Reading text:
++++++

Thursday, August 19, 2010

Hard Night

 It's been a hard night. We began our new routine today. Ava started school and dance, Elsies first day of preschool. I should be excited right? Not really. The reality when I went upstairs to get Avas clothes (Ava and Emmie share the same closet) layed out kinda hit me like a ton of bricks this morning. No bus came at 8:15. Family scriptures and prayer just wasn't the same without my Em bug there. No strawberry shortcake playing on the kitchen tv as I was getting lunches and bags packed. After the girls were off to school I got the remainder of the stuff wrapped up at the mortuary with my hubby, mom and dad. It was nice to have closure in that area but it hit me very hard. Now the reality of life going on and my heart trying to heal. I don't think it ever will but J gave me a book that I started reading tonight. Here are couple quotes from some prophets that helped me.




In the resurrection the spirit will re-enter it's body, which initially will be in exactly the same state as when the spirit left it. Bodies that were sick, infirm or deformed will then be restored to heath and perfection, apparently almost instantly– as Amulek says, to a "proper and perfect frame." (Alma 11:43.) Nor will age at time of death determine a resurrected being's appearance. President Joseph Fielding Smith said:


Old people will not look old when the come forth from the grave. Scars will be removed. No one will be bent or wrinkled.... Of course, children who die do not grow in the grave. They will come forth with their bodies as they were laid down, and then they will grow to the full stature of manhood or womanhood after the resurrection, but all will have their bodies fully restored. 


Thus we know that those who lose little children and are worthy will not only be reunited with them but will have the blessing and opportunity of raising them in the glorious circumstances of the resurrection. Joseph Smith gave total assurance regarding the place of small children who die.


The lord takes many away, even in infancy that they may escape the envy of man, and the sorrows and evils of the present world; they were too pure, too lovely, to live on earth; therefore if rightly considered, instead of mourning we have reason to rejoice as they are delivered from evil, and we shall soon have them again.

How nice to know that I get Emmie back at the age of 8 1/2 and have the opportunity to raise her. That is such a miraculous gift. What a sweet promise. I am grateful for that knowledge to know if I do my part, I get to be with her again. I know I will have tough days ahead but with reading, praying and searching my scriptures, I will endure.





11 comments:

Lydia said...

Getting back to everyday life has to be tough. I have read all of that before and knew that you would be able to raise Emmie. What a comfort it is to have that knowledge! You are such a special woman who had the opportunity to have a perfect child in your home. Heavenly Father knew that you and Jason could do it. What a special blessing for her and you guys. I'll still be praying for you everyday and night! Your girls are beautiful! Heather's little Gracie has red hair like your Elsie. In case you didn't know it, she is moving back to AZ so you two will have to get together. Take care and remember that you are loved!!!

Jenna said...

Tiff once it is all over and the new routine sets in is when it hit me too. You are right the scriptures and prayer is where you will find comfort. I have a book I think you'd love and was so helpful after my Mom. It's called "The Message" by Lance Richardson. If you want I can send it to you. You are always in my prayers. Love you guys.

AudyCamp said...

++++++

Information supplied:
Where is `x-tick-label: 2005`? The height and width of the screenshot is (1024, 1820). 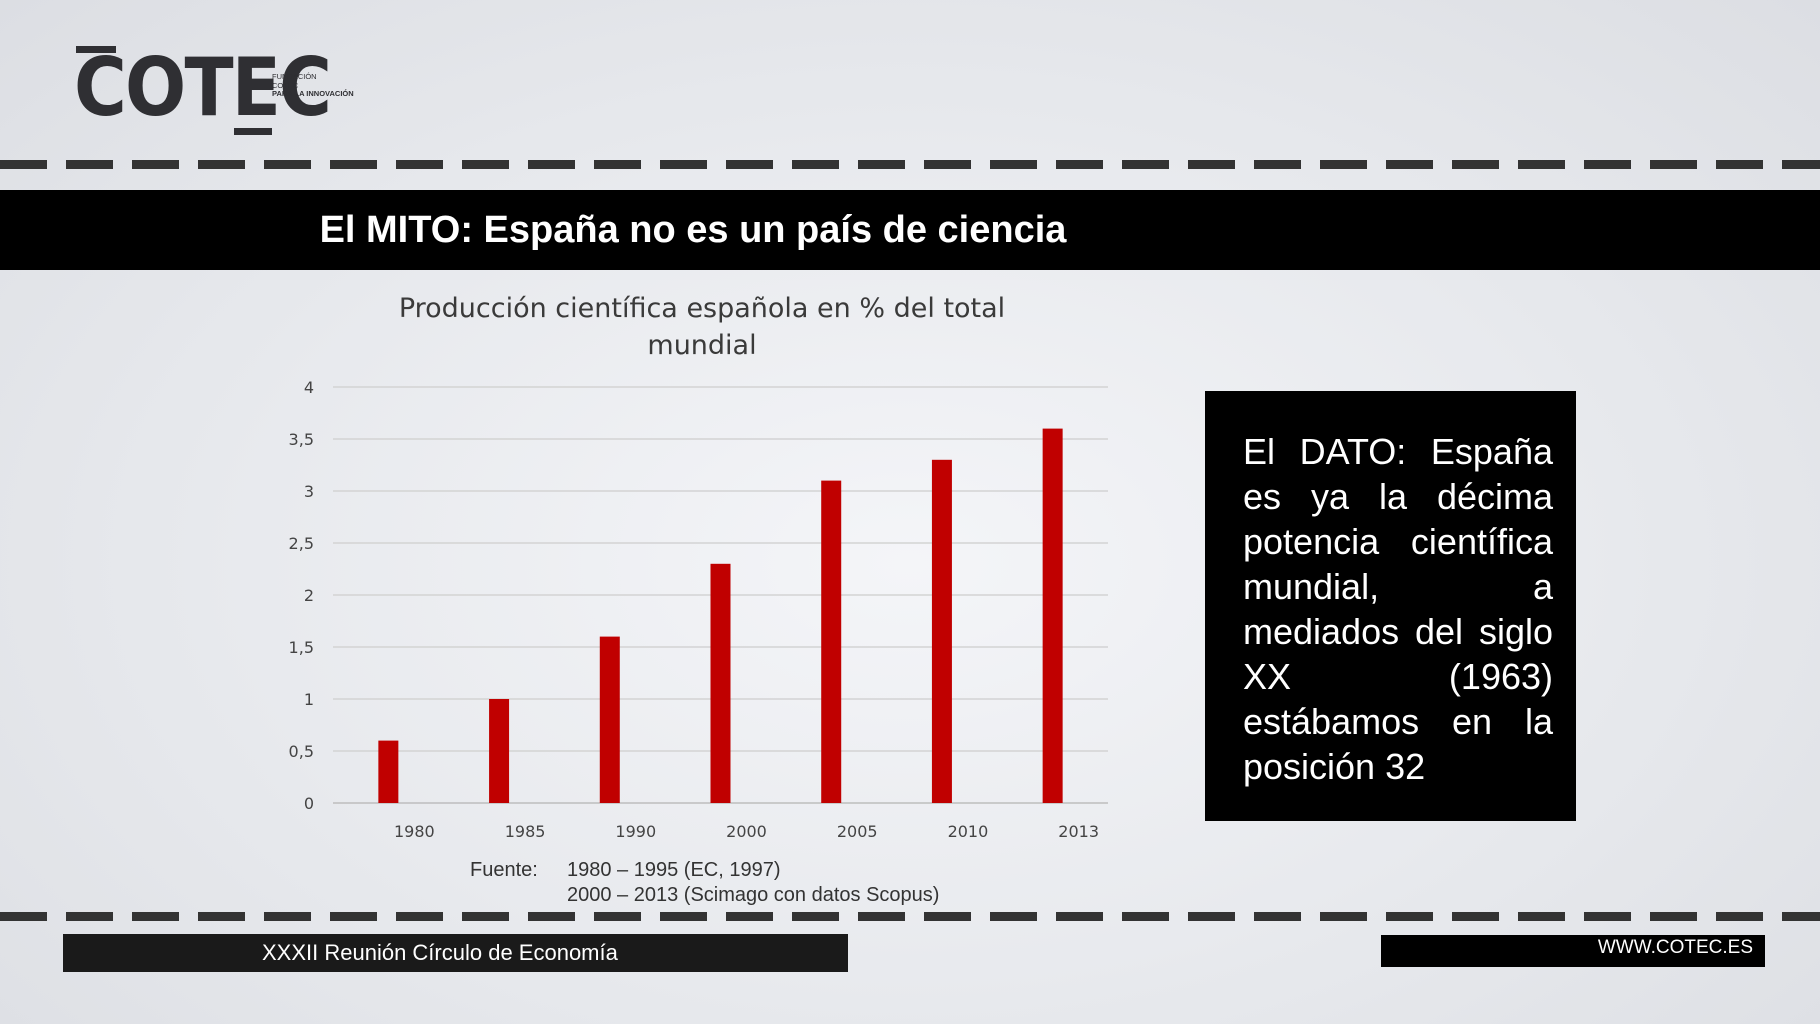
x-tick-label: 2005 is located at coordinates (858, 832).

++++++

Required tasks:
(1) Answer these questions about the blog post, one line each, marked (a), (b), (c):
(a) At what time did no bus come?
(b) In the quote from President Joseph Fielding Smith, what will be removed?
(c) Which book does Jenna recommend in her comment, and who wrote it?
(2) Does each statement agree with the blog post? For each one, answer yes or no and quote the words from the blog post that decide it.
(a) Ava and Emmie share the same closet.
(b) Elsie started dance.
(c) Lydia's comment says Heather's daughter Gracie has blond hair.

Answers for this exercise:
(1)
(a) 8:15
(b) Scars
(c) "The Message" by Lance Richardson

(2)
(a) Yes: "Ava and Emmie share the same closet"
(b) No: "Ava started school and dance, Elsies first day of preschool."
(c) No: "Heather's little Gracie has red hair like your Elsie."